Bolivia’s constitutional capital, Sucre, was declared a Unesco World Heritage Site in 1991. As a result its historic centre is overflowing with a wealth of impressive museums, well-preserved colonial buildings, and ornate churches.
If you’ve been reading my most recent blog posts you’ll know that, of all the sights I visited during the three weeks I spent in Sucre, my favourite was the Convento de San Felipe Neri. I loved it so much the first time around that I knew I had to return before I left the city. And with an entrance fee of just B10 (98 pence), I could easily afford to.
Whilst it’s one of the most popular attractions in Sucre (and with very good reason), the fact that the gate remains padlocked even when it’s open – and you have to ring a bell (to the right of the padlocked gate) to be let in – means that visiting the Convento de San Felipe Neri feels a little bit exclusive.
Built between 1795 and 1799 by Friar Antonio de San José Alberto, the neoclassical-style San Felipe Neri historically the served as a monastery, but is now used as an all-girls parochial school.

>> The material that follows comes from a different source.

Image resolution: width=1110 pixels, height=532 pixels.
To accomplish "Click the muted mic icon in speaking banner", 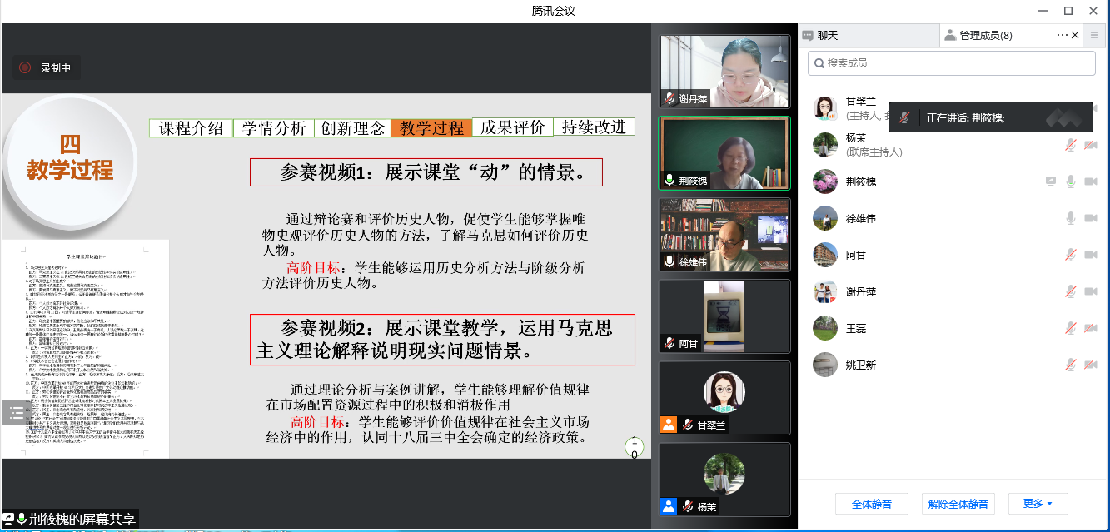I will [903, 118].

Depending on what time of day you visit, you might even find yourself greeted by one of the pupils there.
As you enter you’ll be shown into a large inner courtyard that’s surrounded by some beautifully-preserved corridors. When I first visited, late in the afternoon in order to watch the sunset from the rooftops, the courtyard was wonderfully devoid of other tourists.

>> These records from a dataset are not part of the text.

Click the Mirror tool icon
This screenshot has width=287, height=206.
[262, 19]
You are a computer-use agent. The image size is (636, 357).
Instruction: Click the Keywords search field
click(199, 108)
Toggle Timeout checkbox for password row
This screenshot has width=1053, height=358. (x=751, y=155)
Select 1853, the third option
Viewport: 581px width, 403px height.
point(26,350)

However when I visited a week later shortly after 2:30pm, the entire courtyard was decked out in preparation for a wedding reception that evening, lengths of blue and white ribbon draped from wall to wall, shading the area from the heat of the afternoon sun.
I remember thinking what a delightful venue it was for such a celebration, but at the same time feeling equally glad that I’d visited before the arrival of all this additional furniture.

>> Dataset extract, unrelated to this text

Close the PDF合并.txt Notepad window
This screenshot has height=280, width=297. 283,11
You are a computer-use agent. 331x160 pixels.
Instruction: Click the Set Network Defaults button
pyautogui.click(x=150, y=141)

Chairs, tables, and a small makeshift stage crowded this otherwise empty space, and a sense of chaos and urgency prevailed as sound engineers busied themselves performing tests on the P.A system. It was a far cry from the wonderful sense of quietness that I experienced the first time around.
The beautifully preserved corridors reminded me in many ways of those in Santa Catalina Monastery in Arequipa, Peru – only the rich blues and burnt oranges were replaced with accents of forest greens, rusts, and burgundies set against vast swathes of dazzling whites.
Whilst I absolutely adored the internal design and detail of this incredible structure, the real joy of visiting the Convento de San Felipe Neri can be found up on the tiled rooftops, where you’ll be rewarded with some incredible 360 degree views of the city.
It’s from here that you truly begin to appreciate why Sucre is known as La Ciudad Blanca – The White City.
You can still see the stone seats on the roof terraces that the monks once used for meditation. Despite spending a lot of time in Southeast Asia, I’ve never once attempted to explore the concept of mediation, but I immediately felt an enormous sense of peace and serenity up here.
Akin to the feeling of being on top of a mountain, there is a beauty and openness that allows your thoughts to wander and your mind to feel free.
Even at sunset I don’t recall there being more than about six or seven people up on the rooftops with me at any one time. And I spent hours up here; I saw a lot of people come and go.
Not only did I circumnavigate the entire roof space of the Convento de San Felipe Neri, photographing every detail as I walked, but I also used the time to sit down and write, taking inspiration from the beauty and tranquility of my surroundings.
If you’re looking for somewhere in Sucre to study, read, or work without distractions or interruption, you’d be hard pushed to find a more perfect spot.
- You can find the Convento de San Felipe Neri at Nicolas Ortiz 165 (a couple of blocks from Plaza 25 de Mayo)
- Opening times are 2:30-6:00pm Monday-Saturday. As I mentioned earlier, if the gate is padlocked when you arrive, just ring the bell to be let in.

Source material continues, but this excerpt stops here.